| Measuring Packaging Effectiveness through Quantitative Research |
Importance of the pack
Advertising campaigns may come and go: packaging is the silent long-distance
runner. |
| At the point of sale, the pack is visible, the product
is not. The pack, therefore, is the product and if the pack lacks quality,
the product will be seen in the same light. If the surface graphics are
wrong, the product will seem unattractive. |
| The whole marketing programme rests on the package. If
the advertising is poor, it wastes money, but a bad package - one that does
not appeal and, therefore, does not sell - is a disaster. |
| A pack can have these effects because it has a number
of attributes, or dimensions. It varies along a number of physical dimensions
(weight, size, texture, colour) and psychological dimensions (modern or
traditional, fresh or stale, appealing or repellent). If a pack is high
on the right dimensions the product has the potential for success, otherwise
it will surely fail. |
Psychological scaling
Different stimuli initiate a variety of psychological processes within the
consumer - delight, revulsion, hunger, longing, etc. Psychological scaling
is a method of translating these psychological processes into a form that
can be measured and then quantified.
|
| Focus groups cannot measure psychological attributes.
Individuals react in predictable ways to stimuli, but it is unrealistic
to expect them to verbalise about processes that are below the level of
awareness. However, individuals can usually make order judgements, even
when they cannot explain their choices. For example, someone may find it
difficult to say what constitutes 'quality' in a car, yet show him two models
and he will be able to say almost instantly which has more quality. It follows
that the position of a stimulus on a psychological scale can be measured
for a number of respondents, with survey results having important implications
in marketing terms. |
Survey Method
In order to measure the psychological attributes, we avoid the inadequacies
of verbal description by directly quantifying the immediate visual experience.

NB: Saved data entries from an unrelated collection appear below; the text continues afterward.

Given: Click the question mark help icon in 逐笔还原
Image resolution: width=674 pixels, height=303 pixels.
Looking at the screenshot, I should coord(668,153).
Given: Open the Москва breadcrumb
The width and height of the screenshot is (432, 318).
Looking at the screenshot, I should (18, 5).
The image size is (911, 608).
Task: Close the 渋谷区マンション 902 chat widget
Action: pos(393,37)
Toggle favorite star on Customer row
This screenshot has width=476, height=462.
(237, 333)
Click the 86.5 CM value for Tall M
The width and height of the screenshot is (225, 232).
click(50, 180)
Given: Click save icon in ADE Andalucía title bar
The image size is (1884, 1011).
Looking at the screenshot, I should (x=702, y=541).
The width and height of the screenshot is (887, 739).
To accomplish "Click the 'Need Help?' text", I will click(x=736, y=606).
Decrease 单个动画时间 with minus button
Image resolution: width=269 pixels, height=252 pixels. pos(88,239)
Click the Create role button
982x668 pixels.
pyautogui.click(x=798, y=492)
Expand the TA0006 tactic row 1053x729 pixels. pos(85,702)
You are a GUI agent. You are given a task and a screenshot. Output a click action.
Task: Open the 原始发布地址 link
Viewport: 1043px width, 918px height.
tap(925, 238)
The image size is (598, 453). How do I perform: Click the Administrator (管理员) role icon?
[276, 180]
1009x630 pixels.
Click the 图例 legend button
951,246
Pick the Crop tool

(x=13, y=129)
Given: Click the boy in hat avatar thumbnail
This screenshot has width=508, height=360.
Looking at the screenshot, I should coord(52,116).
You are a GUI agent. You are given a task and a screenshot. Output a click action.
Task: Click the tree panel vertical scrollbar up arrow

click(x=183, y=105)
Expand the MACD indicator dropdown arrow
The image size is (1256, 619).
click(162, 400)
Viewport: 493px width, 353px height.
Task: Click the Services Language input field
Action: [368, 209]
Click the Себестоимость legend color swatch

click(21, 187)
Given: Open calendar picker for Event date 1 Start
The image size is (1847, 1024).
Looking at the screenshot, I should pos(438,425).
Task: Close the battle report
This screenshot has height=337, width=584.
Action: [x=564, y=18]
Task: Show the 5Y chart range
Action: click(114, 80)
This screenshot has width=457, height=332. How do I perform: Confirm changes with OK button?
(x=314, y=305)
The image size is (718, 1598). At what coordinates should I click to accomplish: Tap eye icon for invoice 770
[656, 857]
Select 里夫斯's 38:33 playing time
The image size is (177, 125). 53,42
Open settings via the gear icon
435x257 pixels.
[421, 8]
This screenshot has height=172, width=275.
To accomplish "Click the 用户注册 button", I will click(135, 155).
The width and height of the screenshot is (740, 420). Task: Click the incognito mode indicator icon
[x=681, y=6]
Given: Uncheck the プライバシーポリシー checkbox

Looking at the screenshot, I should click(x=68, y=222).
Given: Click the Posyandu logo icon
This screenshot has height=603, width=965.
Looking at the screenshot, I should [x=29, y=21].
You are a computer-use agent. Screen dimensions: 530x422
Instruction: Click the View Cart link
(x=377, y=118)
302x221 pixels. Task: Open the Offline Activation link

We literally measure the psychological attributes of names, concepts, containers,
packs, colours and graphic devices. Our methods quantify the psychological
impact that a particular stimulus has on an individual.
|
| To do this one firstly identifies those factors likely
to be important for sales success. If the product is frozen peas, then it
is important that the package should communicate 'freshness'. Different
colours can then be scaled in terms of the dimension of freshness and the
colour highest on this attribute identified and included in the design.
This technique is then repeated to test a selection of names, logos, layouts,
etc. and concludes with an assessment of buying preference. Our method is
thus directly measuring something extremely relevant to market performance.
We learn both how the products perform relative to each other and why. |
Fieldwork
Packprobe surveys usually operate via street interviews. If it is considered
necessary to show actual packs, a central location would be required and
this would increase costs, but life-size photography is usually quite adequate.
Each respondent sees only two packs from which they will have to make a
series of forced preferences in respect of the range of attributes being
measured, including the ultimate buying preference question. All the packs
are assessed in a round robin fashion, each being assessed as one of a pair
with all the other designs.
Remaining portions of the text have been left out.